Joshua Parish Explores the Intersection of Law and Health
Joshua Parish recalls a moment in Introduction to Social Policy when he knew the School of Education and Social Policy was the right place for him. “It’s really up to you to make what you want of this experience,” instructor Marvin Cohen challenged the class.
“It can be hard to explain what social policy is,” observes Parish. “It can be a mile wide and an inch deep.” But it was the breadth, flexibility and interdisciplinary approach of the SESP program, combined with the proximity to Chicago’s unique social issues, that appealed to the Minnesota native, who is truly making the most of his Northwestern experience.
The senior honors student has always had an interest in social justice and equity, but as a sophomore he began to narrow his focus to health. That year, a SESP class led by the head of the Feinberg School of Medicine’s Program for Healthcare Equity focused on the disparities in public health across racial and economic lines in urban environments like Chicago. “Health has always fascinated me,” Parish says, “because a part of me has always wanted to help people.” The class affirmed Parish’s view that access to quality health care is a social justice issue.

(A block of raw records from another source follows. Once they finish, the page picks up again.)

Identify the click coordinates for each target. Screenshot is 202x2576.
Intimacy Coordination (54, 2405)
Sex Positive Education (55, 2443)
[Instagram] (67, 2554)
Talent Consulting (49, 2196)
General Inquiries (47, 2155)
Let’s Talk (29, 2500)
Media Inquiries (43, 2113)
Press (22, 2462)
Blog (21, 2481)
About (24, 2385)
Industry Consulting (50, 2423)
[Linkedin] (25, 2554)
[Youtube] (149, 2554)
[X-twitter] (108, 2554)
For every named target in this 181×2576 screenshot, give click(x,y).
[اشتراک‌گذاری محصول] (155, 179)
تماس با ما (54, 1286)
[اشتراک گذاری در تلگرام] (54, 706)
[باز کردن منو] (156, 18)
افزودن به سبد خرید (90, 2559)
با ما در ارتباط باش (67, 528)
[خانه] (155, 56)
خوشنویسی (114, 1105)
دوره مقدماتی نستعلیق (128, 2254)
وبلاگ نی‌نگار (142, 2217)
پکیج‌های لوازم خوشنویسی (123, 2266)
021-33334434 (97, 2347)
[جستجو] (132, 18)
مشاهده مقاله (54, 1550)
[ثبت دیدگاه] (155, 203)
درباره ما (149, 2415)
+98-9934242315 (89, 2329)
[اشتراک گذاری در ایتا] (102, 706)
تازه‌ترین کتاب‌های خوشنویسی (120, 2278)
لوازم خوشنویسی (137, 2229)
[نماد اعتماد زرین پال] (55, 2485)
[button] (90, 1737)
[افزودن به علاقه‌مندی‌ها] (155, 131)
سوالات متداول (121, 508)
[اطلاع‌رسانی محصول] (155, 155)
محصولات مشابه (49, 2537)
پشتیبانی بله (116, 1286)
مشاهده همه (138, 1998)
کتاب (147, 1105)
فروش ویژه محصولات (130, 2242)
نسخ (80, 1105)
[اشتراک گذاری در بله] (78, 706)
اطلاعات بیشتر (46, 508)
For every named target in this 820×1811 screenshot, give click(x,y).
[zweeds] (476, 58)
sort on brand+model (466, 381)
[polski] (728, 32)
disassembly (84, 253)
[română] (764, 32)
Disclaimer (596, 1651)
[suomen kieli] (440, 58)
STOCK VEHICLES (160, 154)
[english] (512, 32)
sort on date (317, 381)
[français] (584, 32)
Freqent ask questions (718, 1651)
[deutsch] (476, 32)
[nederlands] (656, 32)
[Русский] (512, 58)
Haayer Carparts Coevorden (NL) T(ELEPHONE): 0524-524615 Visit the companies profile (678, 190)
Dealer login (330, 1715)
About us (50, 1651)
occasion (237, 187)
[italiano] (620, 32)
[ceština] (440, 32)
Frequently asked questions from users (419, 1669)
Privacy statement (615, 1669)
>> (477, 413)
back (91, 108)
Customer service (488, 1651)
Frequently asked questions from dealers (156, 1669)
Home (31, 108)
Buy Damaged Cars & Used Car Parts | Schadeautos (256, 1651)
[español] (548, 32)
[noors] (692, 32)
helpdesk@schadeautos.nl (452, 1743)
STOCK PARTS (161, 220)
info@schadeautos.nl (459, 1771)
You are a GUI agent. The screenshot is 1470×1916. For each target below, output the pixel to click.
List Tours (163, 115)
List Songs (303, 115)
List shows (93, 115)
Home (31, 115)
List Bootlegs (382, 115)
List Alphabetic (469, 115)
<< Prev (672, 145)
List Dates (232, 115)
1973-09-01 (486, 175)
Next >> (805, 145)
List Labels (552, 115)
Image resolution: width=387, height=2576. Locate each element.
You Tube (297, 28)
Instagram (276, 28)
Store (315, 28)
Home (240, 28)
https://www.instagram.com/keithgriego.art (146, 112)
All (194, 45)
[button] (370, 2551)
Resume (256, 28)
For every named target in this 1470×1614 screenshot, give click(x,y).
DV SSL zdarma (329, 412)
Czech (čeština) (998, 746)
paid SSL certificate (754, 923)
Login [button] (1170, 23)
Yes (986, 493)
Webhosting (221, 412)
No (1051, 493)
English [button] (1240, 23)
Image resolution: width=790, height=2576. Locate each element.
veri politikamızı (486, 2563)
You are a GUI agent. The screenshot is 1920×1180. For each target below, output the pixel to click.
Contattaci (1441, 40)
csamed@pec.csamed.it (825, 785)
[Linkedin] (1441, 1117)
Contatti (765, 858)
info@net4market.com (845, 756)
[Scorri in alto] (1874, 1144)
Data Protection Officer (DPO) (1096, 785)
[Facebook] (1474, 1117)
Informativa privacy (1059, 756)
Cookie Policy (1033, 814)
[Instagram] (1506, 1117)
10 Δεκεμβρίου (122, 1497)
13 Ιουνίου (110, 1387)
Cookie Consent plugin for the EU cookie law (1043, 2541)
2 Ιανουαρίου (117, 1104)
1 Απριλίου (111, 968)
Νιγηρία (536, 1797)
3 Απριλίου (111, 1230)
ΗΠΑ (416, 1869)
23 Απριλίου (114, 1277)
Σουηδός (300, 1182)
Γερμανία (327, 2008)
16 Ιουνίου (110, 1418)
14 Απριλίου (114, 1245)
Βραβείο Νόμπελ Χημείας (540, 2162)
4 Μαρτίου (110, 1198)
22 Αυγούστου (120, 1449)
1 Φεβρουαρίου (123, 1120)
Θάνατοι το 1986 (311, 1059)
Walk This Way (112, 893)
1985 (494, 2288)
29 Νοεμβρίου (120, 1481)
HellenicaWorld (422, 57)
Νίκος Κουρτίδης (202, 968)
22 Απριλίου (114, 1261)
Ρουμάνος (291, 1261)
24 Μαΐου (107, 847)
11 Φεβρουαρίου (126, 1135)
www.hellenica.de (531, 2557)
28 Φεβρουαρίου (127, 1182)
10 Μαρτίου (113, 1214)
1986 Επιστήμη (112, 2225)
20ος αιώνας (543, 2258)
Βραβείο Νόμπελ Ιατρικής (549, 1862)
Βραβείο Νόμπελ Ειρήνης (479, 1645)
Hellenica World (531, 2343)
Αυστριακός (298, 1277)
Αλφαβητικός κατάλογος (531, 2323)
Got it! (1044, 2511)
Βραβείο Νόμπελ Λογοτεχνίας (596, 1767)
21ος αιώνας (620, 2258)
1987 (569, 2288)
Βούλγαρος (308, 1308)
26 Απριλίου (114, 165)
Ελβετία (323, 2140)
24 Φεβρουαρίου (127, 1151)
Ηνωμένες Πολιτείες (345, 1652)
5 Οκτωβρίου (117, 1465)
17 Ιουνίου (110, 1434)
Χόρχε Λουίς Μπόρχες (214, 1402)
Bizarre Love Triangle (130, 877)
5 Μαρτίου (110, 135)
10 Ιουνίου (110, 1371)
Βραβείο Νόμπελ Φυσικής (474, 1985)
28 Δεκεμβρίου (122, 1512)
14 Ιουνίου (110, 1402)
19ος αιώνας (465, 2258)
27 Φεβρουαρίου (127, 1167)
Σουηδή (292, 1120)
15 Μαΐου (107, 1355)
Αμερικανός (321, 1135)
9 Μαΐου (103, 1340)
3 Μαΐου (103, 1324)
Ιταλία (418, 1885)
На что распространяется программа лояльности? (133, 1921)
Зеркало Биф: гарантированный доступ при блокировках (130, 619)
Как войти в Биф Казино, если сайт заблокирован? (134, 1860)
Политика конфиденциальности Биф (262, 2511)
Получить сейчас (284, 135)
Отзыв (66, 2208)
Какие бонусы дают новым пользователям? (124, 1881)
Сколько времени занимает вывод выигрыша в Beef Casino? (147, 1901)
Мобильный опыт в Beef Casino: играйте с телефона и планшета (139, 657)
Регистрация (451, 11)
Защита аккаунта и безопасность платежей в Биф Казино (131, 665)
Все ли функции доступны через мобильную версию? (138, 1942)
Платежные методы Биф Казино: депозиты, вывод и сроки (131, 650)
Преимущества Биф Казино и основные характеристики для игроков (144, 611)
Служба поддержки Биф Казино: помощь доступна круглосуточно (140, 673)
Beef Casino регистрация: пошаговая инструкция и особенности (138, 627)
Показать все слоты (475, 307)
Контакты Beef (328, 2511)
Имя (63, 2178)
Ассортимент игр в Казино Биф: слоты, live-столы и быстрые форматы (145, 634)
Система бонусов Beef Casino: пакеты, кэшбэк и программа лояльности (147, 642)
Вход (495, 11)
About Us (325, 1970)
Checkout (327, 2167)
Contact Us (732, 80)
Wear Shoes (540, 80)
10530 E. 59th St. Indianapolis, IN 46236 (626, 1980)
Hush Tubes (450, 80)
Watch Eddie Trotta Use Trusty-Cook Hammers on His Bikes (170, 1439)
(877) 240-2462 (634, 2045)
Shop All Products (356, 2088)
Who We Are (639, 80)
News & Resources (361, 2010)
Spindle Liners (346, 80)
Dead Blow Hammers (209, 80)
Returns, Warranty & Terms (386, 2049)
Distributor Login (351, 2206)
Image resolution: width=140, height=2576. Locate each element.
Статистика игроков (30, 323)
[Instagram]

“This was after the Affordable Care Act had been passed but before the Supreme Court ruling upheld the law,” remembers Parish. “As a result of all the swirling health policy issues, I really became interested in the intersection of law and health.” He has found SESP to be the perfect environment for exploring that interest. For his junior year practicum, Parish worked for Evanston- based Care Team Connect, which provides a cloudbased care coordination platform for health networks, and this past summer he interned at Healthbox, an accelerator for health technology related companies. The real-world exposure has been invaluable.
Now concentrating on his senior thesis, Parish is studying an under-explored area of law related to medical tourism, specifically regarding Americans who travel abroad to receive surgeries. “These are not the wealthiest Americans. These are middle-class individuals traveling because the cost of certain surgeries is so much less in other countries.” But the law has not caught up to this reality. Parish is examining the implications for the American health care market for providers, insurers and consumers. “What I love most about SESP is that as I began to explore my interest in health policy, the program is so flexible, allowing you explore those interests outside of the school itself.”
This outward focus has marked Parish’s experience from his first days on campus. As a new student, the Freshman Urban Program (FUP), a six-day pre-orientation program, was especially impactful. “Here you are, in a brand new city with 80 kids you don’t know, and you’re seeing things and discussing things you never imagined,” he recalls. It was such a powerful experience for Parish that he became a counselor in each of the following years. “I learn as much from the new students as I teach them,” he says.
The campus leader is also a student coordinator for Northwestern’s Public Interest Program and an executive co-chair of Dance Marathon 2014. The campuswide fundraiser raised more than $1.3 million for this year’s beneficiary, Team Joseph, which funds cutting- edge medical research on treatment or a cure for Duschenne muscular dystrophy. “Dance Marathon has been a favorite part of my Northwestern experience,” says Parish. “People from all over campus who wouldn’t normally interact are working together to really challenge themselves. I think it’s so popular because it’s a huge challenge, and I think that says a lot about Northwestern students.”
“College is such an incredible time to allow yourself to fail,” Parish tells his incoming FUP students. “At no other point can you do that and fall back on professors, classes and friends.” This remarkable SESP student doesn’t seem to be failing at much, but he certainly is making the most of his Northwestern experience. As he tells new students, “There’s so much to do, so much you can do ... so why not?”